2011年のインターネット事情を語る上で外せないのが、急増した「大学生の炎上事件」だろう。犯罪の告白から猥褻画像の公開、バイト先など仕事上の守秘事項を漏えいするなど、炎上“ネタ”は枚挙に暇がない。おかげでツイッターは、“バカ発見器”と揶揄されるSNSとなってしまった。

 最大の疑問は、小さな頃から携帯やネットに慣れ親しんできて、スキルが高いはずの今の大学生たちが、どうしてこれほどまでに炎上事件を起こしてしまうのかという点。自分の何気ない書き込みが全世界に公開されることも、また炎上事件が多発していることも知っているはずなのに、なぜ後を絶たないのだろうか。大学ジャーナリストの石渡嶺司氏は現状をこう見る。

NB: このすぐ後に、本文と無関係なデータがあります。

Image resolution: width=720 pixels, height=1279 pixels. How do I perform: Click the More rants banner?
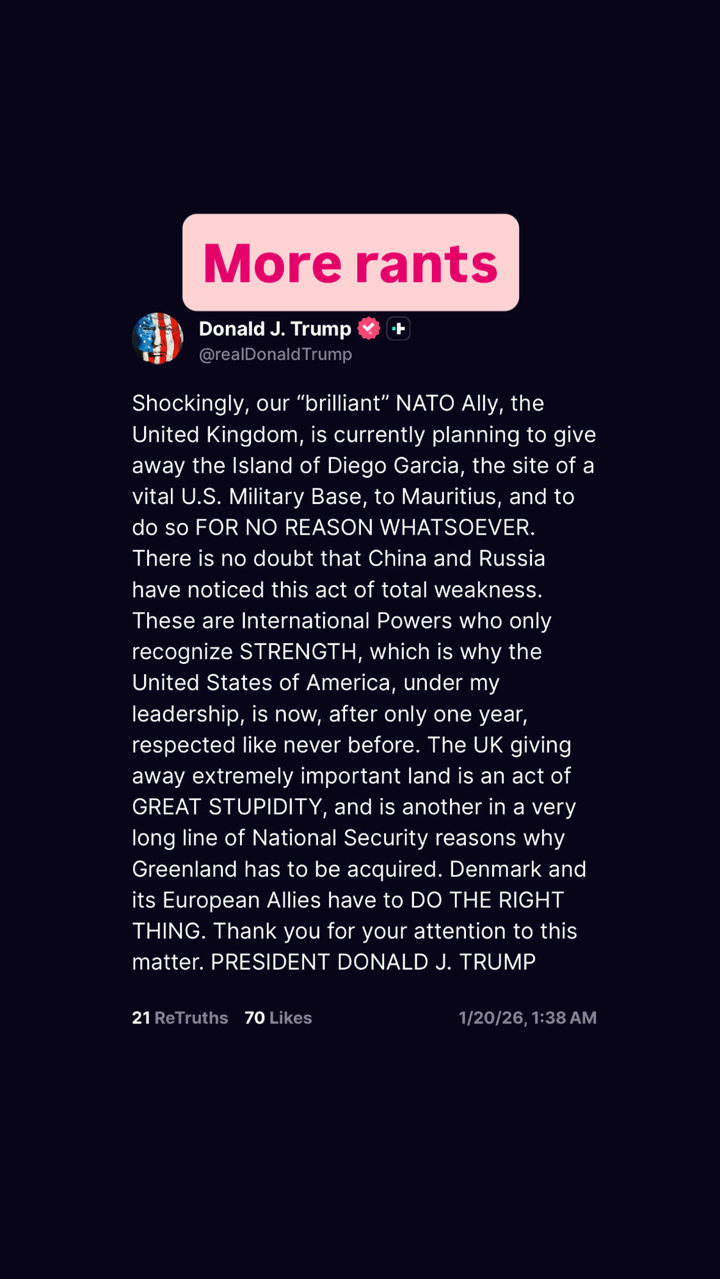coord(351,263)
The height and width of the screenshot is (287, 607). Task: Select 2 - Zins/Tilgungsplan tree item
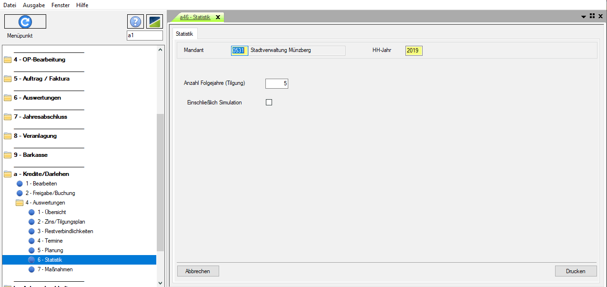coord(61,222)
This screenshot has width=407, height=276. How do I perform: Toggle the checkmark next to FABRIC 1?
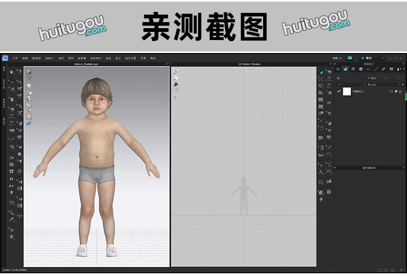tap(339, 91)
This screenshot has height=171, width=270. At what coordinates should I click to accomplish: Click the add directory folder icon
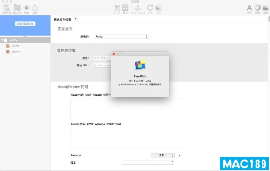[17, 7]
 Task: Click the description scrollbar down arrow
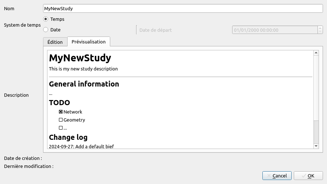click(316, 146)
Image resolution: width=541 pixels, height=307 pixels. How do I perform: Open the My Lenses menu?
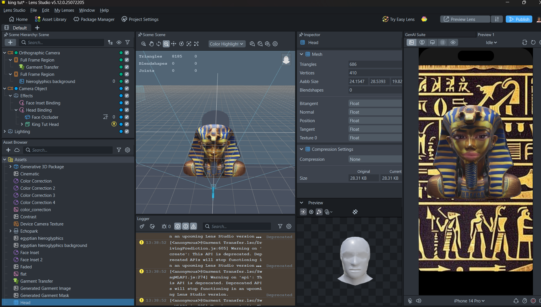point(64,10)
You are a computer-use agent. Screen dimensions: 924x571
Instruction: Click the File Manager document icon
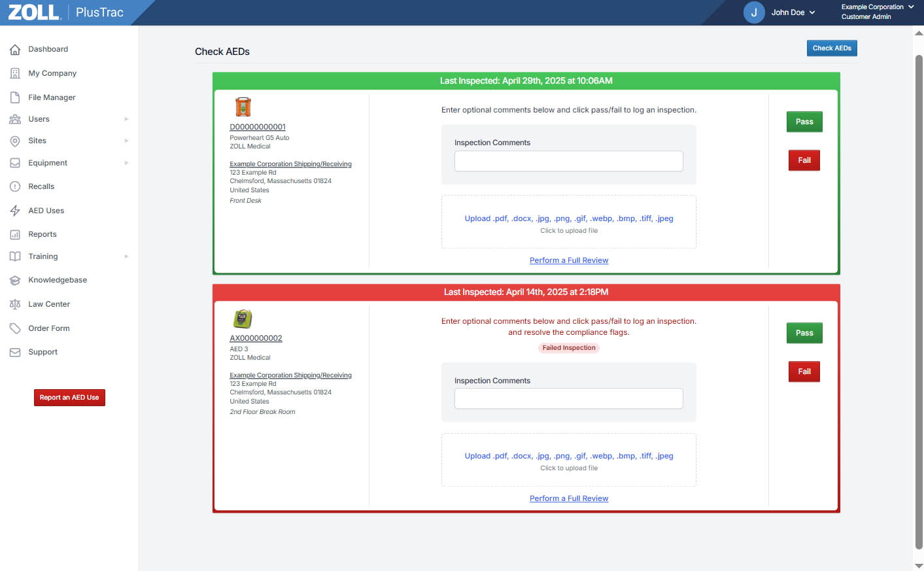(x=15, y=97)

「今の学生はネット上で個人的な感情を吐露するのが当然と考えている。実際、彼らは自分の身近な友人に対して話している感覚でつぶやく。しかも、それが他人に見られているという感覚も薄い。仮にほかの学生の事件を知っていても、自分は大丈夫との思いがある」

 非常識といってしまえばそこまでだが、炎上事件は大学の偏差値とは関係なく起こっている。つまり、偏差値=常識という図式は当てはまらないのだ。今年、どんな炎上事件があったのか、振り返ってみよう。

●日本大学
カンニング告白者を量産。前期試験のあった7月には、わかっているだけでも5人の学生がツイッターで告白。さらに、ある学生はカンニングのほか、窃盗や無免許運転など数件の余罪まで自供している。同時期にこれだけの人数が「カンニングなう」とは、さすが日本一のマンモス校。

●大妻女子短期大学
10月、飲食店で見知らぬ男性を盗撮、「ちょおキモいのいた」との中傷コメントつきでブログにアップ。そのブログには未成年飲酒も告白されており、大学に抗議が殺到、彼女は無期停学処分となってしまった。

●上智大学
飲酒運転告白、未成年飲酒など多数炎上した同大学。なかでも、ある4年の男子学生はミクシィに自分の勃起した陰茎の画像を堂々と掲載。ミクシィから削除されるも、プロフィールに大学名などの詳細が載っていたため、騒動に発展した。

●立教大学
同大の学生が集団準強姦容疑で逮捕された事件を受け、4年生(当時)男子学生がツイッター上で「(前略)飲み会で勢いでキスしちゃったとかと変わんねーよクソが。女がわりー」などと暴言。批判が集中すると、逆ギレツイートを次々と投下。その結果、個人情報までネットにさらされ、内定が決まっていた大手百貨店から内定取り消しの処分を受けてしまった。

●青山学院大学
読者モデルを務める1年生の男子学生が痴漢や喫煙、乱交パーティーなどをツイッターで告白していたことが判明し炎上。学生は数日後、「すみません」とブログで釈明したが、その内容が微塵も反省の色を感じさせなかったため、さらなる集中砲火を受けた。また、ある女子大生は自身のブログで、妻子ある40代男性との不倫を赤裸々に実名告白。しかも顔写真付きだったため、『東スポ』などのメディアでも報じられることに。

●中央大学
都内の超高級ホテルにある飲食店でバイトをしていた女子学生が、来客した著名人の情報をツイッターで次々とリーク。お忍びで来店したカップルや経済界の大物も含まれていて、ホテルの信用はガタ落ちに。

 これらは大きな騒動に発展したもので、全体からみればほんの一部だ。SNSを使って、人脈づくりや希望の職種に就くなど未来を切り開いている学生がいる一方で、不注意な書き込みによって将来を台無しにしてしまう学生たち。2012年は、上手にネットとつきあってほしいものだ。